Reproduce the material word for word, from its first line through the line containing "What do you see at coordinates (130, 430)", inclusive.

■ ■ ■

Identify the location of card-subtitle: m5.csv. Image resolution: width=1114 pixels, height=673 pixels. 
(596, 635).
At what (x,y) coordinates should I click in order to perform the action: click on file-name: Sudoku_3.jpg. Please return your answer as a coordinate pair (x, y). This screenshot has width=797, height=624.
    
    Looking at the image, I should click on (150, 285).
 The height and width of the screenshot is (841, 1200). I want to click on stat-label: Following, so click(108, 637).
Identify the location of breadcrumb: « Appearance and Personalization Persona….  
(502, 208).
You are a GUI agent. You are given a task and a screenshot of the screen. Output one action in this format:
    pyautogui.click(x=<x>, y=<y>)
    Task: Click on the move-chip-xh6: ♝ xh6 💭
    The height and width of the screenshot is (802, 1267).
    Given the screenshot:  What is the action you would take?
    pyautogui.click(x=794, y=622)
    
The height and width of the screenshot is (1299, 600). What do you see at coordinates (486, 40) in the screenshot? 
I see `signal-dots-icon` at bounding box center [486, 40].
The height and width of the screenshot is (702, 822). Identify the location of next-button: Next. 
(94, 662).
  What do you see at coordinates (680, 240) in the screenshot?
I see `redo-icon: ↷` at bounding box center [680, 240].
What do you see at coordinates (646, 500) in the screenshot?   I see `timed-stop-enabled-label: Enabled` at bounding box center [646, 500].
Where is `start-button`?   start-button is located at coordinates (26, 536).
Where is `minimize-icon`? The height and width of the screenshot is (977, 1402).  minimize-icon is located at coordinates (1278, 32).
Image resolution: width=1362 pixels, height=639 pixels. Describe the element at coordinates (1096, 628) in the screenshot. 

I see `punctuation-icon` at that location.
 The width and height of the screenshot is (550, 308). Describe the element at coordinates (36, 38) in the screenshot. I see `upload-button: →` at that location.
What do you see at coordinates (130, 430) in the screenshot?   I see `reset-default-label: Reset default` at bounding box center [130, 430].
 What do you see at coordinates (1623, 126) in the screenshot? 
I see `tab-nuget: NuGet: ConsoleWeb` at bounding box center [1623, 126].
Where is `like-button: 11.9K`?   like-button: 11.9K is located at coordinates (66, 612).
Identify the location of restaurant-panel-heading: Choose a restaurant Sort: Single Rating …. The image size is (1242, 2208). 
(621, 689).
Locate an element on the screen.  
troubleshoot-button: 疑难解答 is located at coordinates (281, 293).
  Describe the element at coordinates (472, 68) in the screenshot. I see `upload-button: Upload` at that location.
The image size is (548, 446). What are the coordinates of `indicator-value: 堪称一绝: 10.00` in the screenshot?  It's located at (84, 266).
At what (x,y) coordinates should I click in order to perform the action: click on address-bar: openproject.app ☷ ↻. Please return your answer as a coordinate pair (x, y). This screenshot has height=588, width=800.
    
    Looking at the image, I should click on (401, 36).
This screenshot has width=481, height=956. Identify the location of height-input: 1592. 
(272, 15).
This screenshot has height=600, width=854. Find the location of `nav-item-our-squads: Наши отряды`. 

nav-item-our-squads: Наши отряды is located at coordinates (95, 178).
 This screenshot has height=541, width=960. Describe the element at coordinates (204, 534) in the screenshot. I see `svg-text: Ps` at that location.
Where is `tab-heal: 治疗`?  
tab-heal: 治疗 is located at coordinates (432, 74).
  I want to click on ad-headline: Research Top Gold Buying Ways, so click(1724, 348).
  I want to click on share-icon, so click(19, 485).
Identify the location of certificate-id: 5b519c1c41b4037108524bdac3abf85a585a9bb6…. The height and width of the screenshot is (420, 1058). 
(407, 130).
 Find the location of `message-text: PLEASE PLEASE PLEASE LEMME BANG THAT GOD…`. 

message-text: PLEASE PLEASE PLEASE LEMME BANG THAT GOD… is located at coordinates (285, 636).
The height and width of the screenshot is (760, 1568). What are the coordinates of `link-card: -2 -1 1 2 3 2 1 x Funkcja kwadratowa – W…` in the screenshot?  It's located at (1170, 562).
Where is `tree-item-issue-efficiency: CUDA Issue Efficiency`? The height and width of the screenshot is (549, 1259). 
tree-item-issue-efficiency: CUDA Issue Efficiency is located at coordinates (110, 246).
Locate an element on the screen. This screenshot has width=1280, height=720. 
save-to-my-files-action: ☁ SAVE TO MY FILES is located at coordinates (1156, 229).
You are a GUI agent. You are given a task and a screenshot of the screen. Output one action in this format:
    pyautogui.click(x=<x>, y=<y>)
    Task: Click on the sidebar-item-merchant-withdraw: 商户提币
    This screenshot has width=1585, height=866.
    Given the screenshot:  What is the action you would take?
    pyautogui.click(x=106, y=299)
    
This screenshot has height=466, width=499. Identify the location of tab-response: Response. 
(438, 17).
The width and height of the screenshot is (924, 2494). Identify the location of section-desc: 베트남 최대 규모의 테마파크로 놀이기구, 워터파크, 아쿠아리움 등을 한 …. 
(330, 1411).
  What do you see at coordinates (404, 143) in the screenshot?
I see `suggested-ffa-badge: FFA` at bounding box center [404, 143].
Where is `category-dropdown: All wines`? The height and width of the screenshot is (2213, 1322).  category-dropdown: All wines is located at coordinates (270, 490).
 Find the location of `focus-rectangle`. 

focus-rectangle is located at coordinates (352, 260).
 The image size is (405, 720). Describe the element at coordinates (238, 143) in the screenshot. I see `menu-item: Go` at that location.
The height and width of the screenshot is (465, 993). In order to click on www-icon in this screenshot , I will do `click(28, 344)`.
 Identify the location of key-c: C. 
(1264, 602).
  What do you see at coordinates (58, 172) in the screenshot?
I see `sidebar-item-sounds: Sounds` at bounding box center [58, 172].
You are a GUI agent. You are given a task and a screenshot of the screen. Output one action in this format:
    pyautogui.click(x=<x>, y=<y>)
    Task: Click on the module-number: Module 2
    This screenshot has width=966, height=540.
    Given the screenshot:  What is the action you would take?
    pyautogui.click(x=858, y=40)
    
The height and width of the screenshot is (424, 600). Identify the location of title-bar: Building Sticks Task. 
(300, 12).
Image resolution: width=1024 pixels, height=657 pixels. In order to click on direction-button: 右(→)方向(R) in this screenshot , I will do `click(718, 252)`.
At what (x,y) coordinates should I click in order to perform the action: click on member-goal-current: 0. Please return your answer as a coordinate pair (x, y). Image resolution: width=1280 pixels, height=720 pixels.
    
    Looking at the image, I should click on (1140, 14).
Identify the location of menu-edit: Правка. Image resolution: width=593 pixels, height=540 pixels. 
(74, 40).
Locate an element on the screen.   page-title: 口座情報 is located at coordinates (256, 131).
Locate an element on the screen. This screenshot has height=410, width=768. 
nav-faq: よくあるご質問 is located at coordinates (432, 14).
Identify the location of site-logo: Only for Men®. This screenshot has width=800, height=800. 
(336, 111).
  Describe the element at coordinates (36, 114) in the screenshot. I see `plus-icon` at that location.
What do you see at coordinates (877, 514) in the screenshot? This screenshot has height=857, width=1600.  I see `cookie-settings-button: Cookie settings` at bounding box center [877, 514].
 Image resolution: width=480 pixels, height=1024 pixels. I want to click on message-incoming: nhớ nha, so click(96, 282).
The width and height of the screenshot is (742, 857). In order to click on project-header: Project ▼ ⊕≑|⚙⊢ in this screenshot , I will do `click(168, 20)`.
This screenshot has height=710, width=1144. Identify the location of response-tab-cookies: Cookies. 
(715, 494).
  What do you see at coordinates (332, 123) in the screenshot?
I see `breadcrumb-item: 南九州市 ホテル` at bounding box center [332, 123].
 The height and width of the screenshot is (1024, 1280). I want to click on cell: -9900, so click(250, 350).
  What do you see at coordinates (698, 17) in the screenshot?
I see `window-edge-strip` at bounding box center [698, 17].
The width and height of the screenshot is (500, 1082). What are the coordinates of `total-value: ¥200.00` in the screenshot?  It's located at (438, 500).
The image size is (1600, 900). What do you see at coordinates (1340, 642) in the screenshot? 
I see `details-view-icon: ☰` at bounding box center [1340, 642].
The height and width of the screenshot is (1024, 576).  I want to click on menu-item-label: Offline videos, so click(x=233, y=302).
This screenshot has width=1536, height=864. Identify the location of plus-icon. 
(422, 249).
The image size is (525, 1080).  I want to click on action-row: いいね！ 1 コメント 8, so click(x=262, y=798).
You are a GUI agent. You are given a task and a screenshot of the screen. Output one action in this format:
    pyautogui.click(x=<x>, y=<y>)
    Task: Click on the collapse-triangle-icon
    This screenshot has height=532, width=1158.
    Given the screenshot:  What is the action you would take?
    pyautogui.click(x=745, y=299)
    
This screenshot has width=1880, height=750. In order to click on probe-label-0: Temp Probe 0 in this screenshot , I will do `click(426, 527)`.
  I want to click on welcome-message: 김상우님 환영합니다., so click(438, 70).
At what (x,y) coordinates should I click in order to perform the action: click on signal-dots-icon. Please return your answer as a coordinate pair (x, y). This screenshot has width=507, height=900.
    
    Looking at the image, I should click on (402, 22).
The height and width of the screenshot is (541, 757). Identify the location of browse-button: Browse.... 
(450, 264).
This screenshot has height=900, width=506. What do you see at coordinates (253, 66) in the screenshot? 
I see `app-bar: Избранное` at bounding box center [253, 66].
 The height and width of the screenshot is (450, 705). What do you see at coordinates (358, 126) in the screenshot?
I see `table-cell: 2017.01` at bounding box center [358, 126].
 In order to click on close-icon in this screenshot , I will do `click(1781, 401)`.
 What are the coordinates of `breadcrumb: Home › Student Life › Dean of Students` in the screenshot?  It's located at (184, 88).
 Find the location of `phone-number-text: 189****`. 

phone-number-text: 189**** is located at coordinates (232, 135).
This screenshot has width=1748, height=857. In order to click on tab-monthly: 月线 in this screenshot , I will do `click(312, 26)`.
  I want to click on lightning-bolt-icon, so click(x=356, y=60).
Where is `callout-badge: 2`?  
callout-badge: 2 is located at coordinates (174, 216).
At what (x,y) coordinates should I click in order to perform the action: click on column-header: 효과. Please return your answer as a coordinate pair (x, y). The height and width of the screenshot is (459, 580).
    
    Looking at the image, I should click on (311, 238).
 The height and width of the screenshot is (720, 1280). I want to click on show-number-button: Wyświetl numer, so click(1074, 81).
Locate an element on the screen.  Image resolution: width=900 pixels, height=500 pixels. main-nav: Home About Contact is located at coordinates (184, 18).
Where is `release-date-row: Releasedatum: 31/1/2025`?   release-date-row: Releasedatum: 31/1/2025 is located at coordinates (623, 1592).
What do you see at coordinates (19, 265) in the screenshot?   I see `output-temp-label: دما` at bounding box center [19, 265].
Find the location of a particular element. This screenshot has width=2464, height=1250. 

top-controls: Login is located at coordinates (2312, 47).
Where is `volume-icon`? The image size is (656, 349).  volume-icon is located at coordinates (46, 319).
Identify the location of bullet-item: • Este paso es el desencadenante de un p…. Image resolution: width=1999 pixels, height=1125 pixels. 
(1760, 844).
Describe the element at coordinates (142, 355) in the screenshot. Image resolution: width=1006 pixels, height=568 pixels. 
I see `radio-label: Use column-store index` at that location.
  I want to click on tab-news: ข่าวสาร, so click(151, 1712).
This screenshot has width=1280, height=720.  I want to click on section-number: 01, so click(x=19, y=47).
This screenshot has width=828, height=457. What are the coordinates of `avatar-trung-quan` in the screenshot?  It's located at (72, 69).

■ ■ ■

REPLY:
Identify the location of card-subtitle: m5.csv. Image resolution: width=1114 pixels, height=673 pixels. 
(596, 635).
At what (x,y) coordinates should I click in order to perform the action: click on file-name: Sudoku_3.jpg. Please return your answer as a coordinate pair (x, y). This screenshot has width=797, height=624.
    
    Looking at the image, I should click on (150, 285).
 The height and width of the screenshot is (841, 1200). I want to click on stat-label: Following, so click(108, 637).
Identify the location of breadcrumb: « Appearance and Personalization Persona….  
(502, 208).
You are a GUI agent. You are given a task and a screenshot of the screen. Output one action in this format:
    pyautogui.click(x=<x>, y=<y>)
    Task: Click on the move-chip-xh6: ♝ xh6 💭
    The height and width of the screenshot is (802, 1267).
    Given the screenshot:  What is the action you would take?
    pyautogui.click(x=794, y=622)
    
The height and width of the screenshot is (1299, 600). What do you see at coordinates (486, 40) in the screenshot? 
I see `signal-dots-icon` at bounding box center [486, 40].
The height and width of the screenshot is (702, 822). Identify the location of next-button: Next. 
(94, 662).
  What do you see at coordinates (680, 240) in the screenshot?
I see `redo-icon: ↷` at bounding box center [680, 240].
What do you see at coordinates (646, 500) in the screenshot?   I see `timed-stop-enabled-label: Enabled` at bounding box center [646, 500].
Where is `start-button`?   start-button is located at coordinates (26, 536).
Where is `minimize-icon`? The height and width of the screenshot is (977, 1402).  minimize-icon is located at coordinates (1278, 32).
Image resolution: width=1362 pixels, height=639 pixels. Describe the element at coordinates (1096, 628) in the screenshot. 

I see `punctuation-icon` at that location.
 The width and height of the screenshot is (550, 308). Describe the element at coordinates (36, 38) in the screenshot. I see `upload-button: →` at that location.
What do you see at coordinates (130, 430) in the screenshot?   I see `reset-default-label: Reset default` at bounding box center [130, 430].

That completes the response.